» **WHAT IS ASKED**
Copy the rows below word for word, from the line with "This screenshot has height=600, width=900." through the end of the rows. Leave the pictures out of your answer.

▬▬▬▬▬▬

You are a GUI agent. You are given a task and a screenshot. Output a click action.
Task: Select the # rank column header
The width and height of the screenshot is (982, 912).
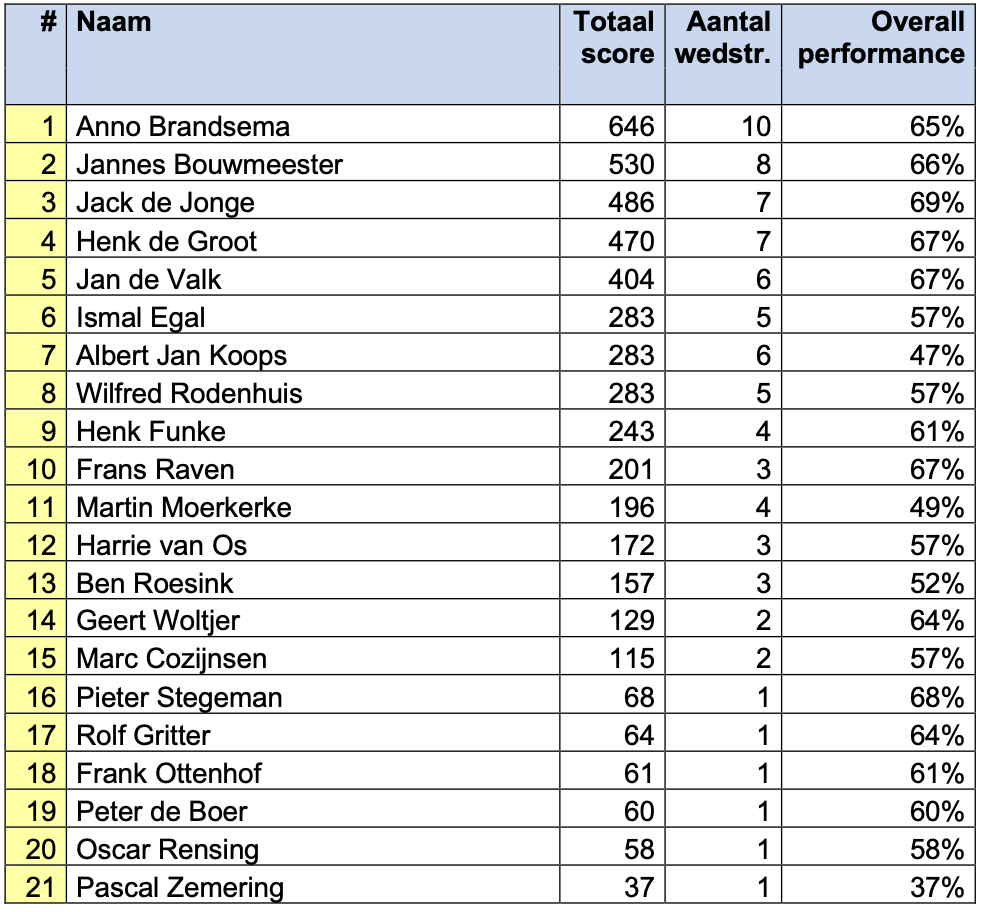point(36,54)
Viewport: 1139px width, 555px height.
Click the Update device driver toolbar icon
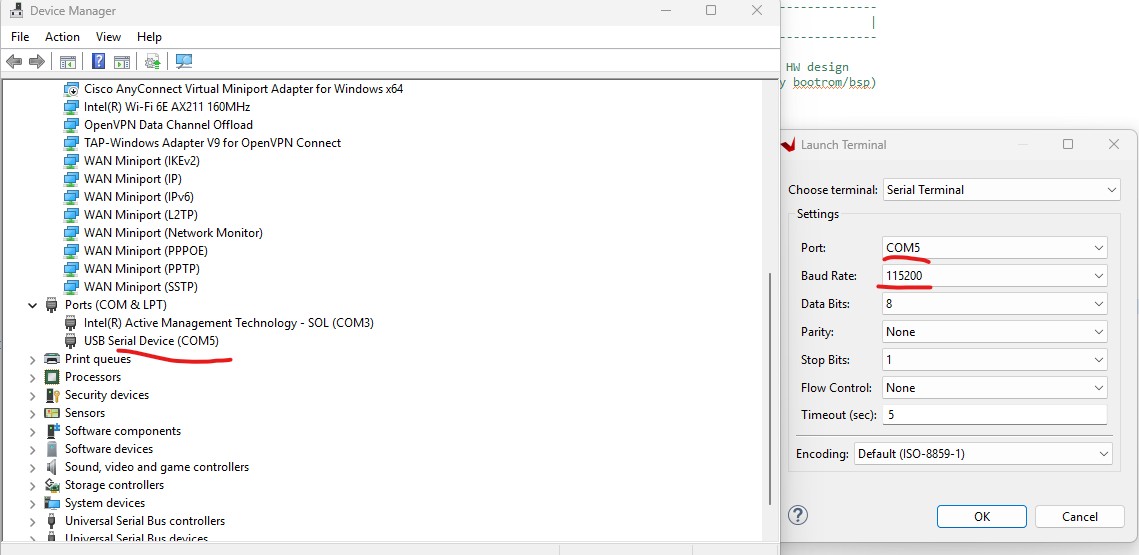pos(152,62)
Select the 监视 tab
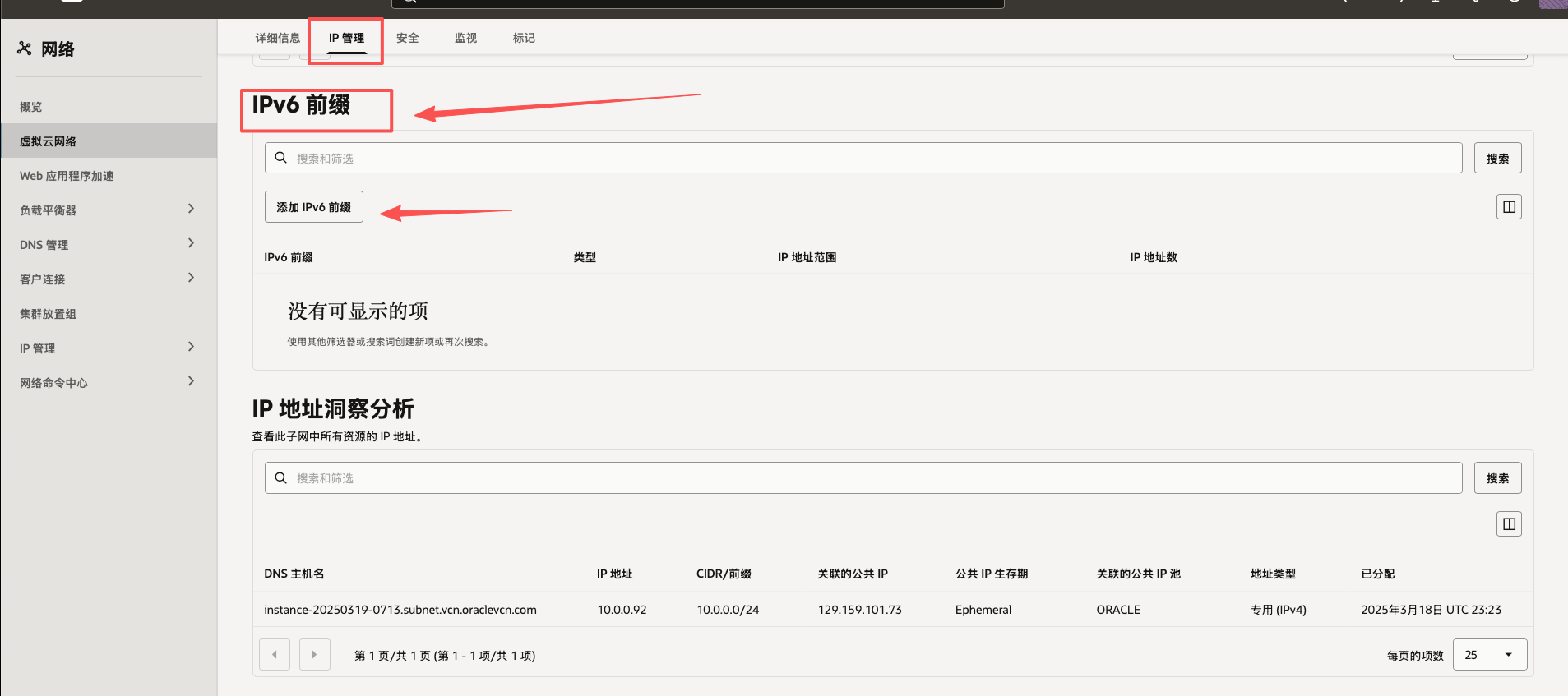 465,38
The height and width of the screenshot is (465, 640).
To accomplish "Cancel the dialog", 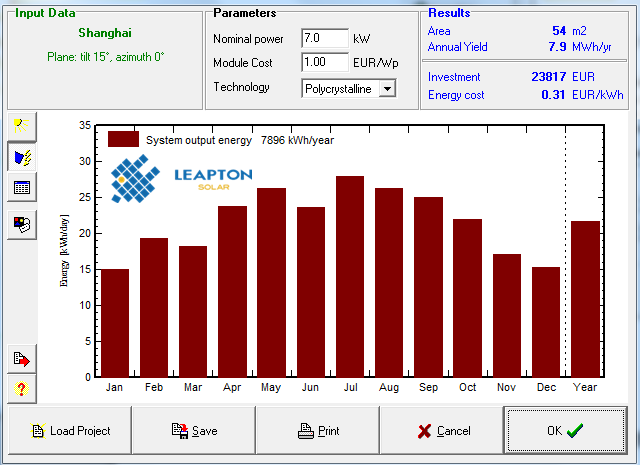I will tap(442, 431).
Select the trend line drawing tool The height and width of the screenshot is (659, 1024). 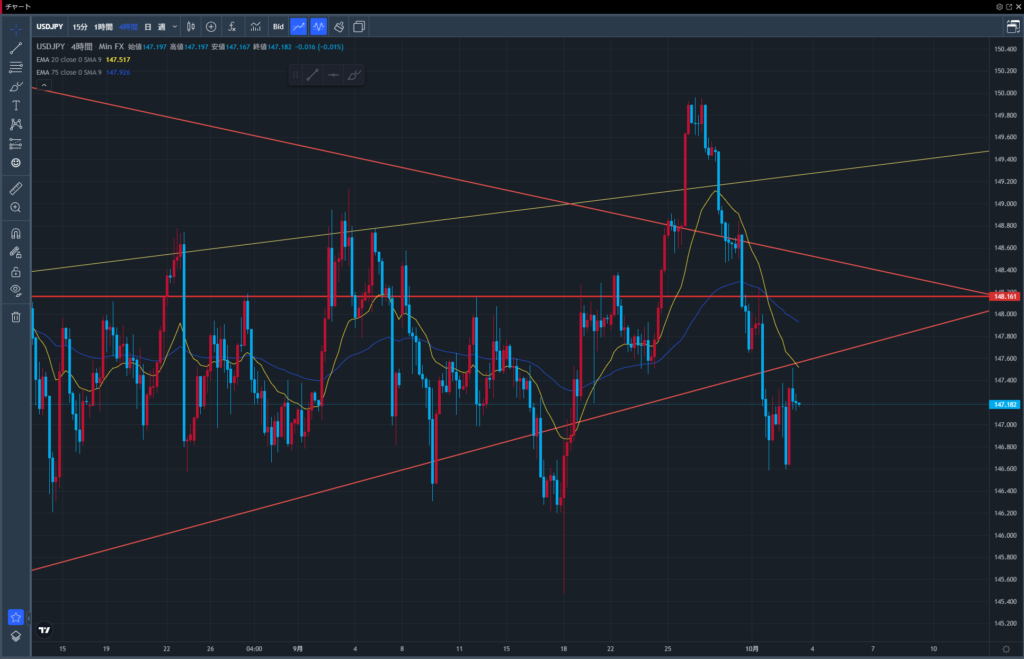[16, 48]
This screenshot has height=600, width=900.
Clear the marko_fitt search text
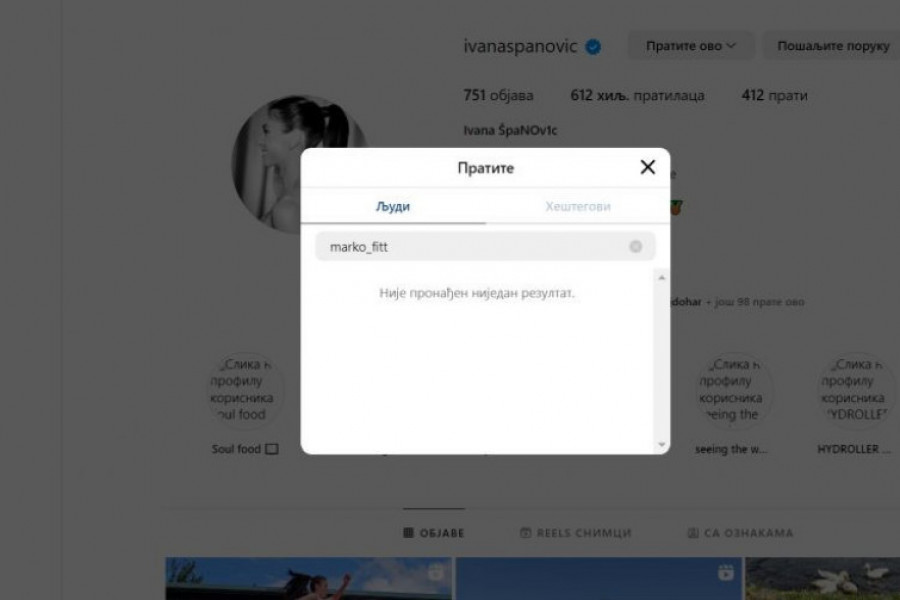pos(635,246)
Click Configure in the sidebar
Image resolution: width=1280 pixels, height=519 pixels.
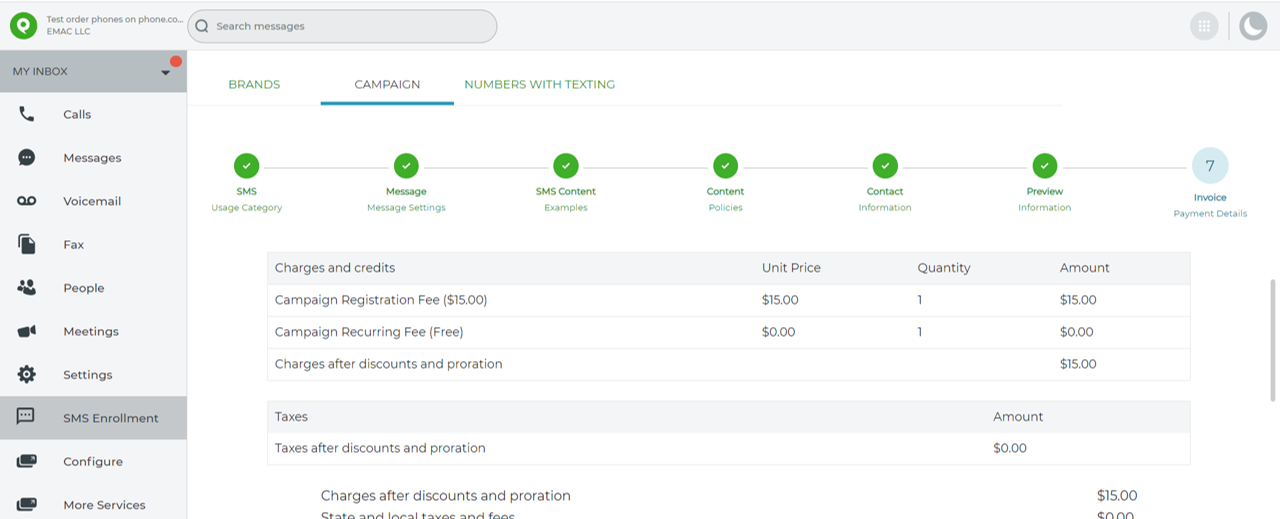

▬▬▬▬▬▬

» **RESPONSE TO THE TASK**
This screenshot has height=600, width=900.
Clear the marko_fitt search text
pos(635,246)
Click Configure in the sidebar
Image resolution: width=1280 pixels, height=519 pixels.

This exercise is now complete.